Frustrated Mummy - when Boy #1 decided he could scoot and eat bread at the same time, only to spend the next 5 minutes falling flat on his face as he discovered that - actually - he couldn't. (Must admit I was also - initially - Amused Mummy at the look of shock on his face when he pulled himself up from the pavement, piece of bread still intact and stuffed in his mouth, looking around indignantly as if to say; 'Who did that? It couldn't possibly have been MY fault...')

Push-over Mummy - when I found the Boys bouncing on our bed and instead of ordering them off it immediately, gave in to the sound of their delighted laughter and giggles and gave them 2 minutes more before getting off. And then another 2 minutes...

Creative Mummy - when I got the paints out for Boy #2 and helped Boy #1 make himself a mask out of biscuit packet, some tin-foil, string and glitter.

Resigned Mummy - when I found then myself covered in glue, glitter, and paint. And why is it that the activities take 20 minutes and the clearing up around 40?

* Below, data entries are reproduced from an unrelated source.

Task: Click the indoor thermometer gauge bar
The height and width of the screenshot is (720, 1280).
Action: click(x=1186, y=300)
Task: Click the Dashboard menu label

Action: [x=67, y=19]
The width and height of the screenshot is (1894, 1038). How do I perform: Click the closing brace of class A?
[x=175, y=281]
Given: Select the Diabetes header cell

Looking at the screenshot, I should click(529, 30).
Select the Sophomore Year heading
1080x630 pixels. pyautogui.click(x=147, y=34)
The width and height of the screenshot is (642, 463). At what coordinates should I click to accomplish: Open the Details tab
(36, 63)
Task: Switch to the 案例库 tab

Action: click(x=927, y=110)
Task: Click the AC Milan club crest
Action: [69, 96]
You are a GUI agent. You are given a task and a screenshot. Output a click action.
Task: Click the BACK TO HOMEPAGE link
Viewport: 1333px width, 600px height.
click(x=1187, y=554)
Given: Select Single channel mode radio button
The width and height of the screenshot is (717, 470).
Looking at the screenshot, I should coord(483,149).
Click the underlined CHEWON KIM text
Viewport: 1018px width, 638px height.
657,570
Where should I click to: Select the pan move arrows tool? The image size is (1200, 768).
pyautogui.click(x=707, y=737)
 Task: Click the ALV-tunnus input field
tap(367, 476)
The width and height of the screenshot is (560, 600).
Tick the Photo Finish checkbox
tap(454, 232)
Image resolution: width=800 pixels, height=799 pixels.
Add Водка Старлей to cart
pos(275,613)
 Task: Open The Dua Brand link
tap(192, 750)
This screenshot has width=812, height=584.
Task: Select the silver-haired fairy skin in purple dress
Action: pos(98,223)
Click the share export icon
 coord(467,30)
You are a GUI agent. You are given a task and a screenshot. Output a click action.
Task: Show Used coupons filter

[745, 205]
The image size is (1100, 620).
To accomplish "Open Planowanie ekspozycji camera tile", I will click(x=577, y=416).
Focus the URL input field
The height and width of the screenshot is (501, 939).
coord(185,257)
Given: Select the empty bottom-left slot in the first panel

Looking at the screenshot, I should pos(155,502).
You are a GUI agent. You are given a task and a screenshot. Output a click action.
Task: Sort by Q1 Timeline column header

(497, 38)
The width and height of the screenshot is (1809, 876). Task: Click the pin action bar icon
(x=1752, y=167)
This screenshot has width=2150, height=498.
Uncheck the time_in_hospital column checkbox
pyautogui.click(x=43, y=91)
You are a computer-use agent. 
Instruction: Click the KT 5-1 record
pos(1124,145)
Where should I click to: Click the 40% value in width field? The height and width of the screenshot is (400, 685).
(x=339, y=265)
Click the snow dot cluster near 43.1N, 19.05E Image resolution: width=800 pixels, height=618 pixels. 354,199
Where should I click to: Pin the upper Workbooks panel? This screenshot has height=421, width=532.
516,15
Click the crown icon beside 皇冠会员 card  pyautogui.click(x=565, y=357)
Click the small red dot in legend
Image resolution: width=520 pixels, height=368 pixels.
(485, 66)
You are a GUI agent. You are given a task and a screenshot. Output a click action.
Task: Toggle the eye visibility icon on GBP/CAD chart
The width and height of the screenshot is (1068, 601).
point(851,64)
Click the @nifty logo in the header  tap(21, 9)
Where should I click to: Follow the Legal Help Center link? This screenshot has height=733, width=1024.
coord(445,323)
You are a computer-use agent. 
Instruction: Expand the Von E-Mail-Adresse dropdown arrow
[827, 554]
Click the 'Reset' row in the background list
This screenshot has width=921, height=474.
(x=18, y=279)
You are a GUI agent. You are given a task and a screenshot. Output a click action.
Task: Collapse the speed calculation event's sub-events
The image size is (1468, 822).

Unsurprised Mummy - when Boy #2 needed a complete change of clothes after lunch due to over-enthusiastic spoon action with the soup.

And Slightly Embarrassed and hoping I wasn't spotted Mummy - when I realised after lunch that I had gone to the bakers with glitter and paint in my hair like some 80's throw-back...

19 comments:

  1. And then there's Blogging Mummy of course.

    Your life is filled with trips to the bakery and Starbucks. How glamorous are you? Oh, and the supermarket... perhaps not quite so glamorous.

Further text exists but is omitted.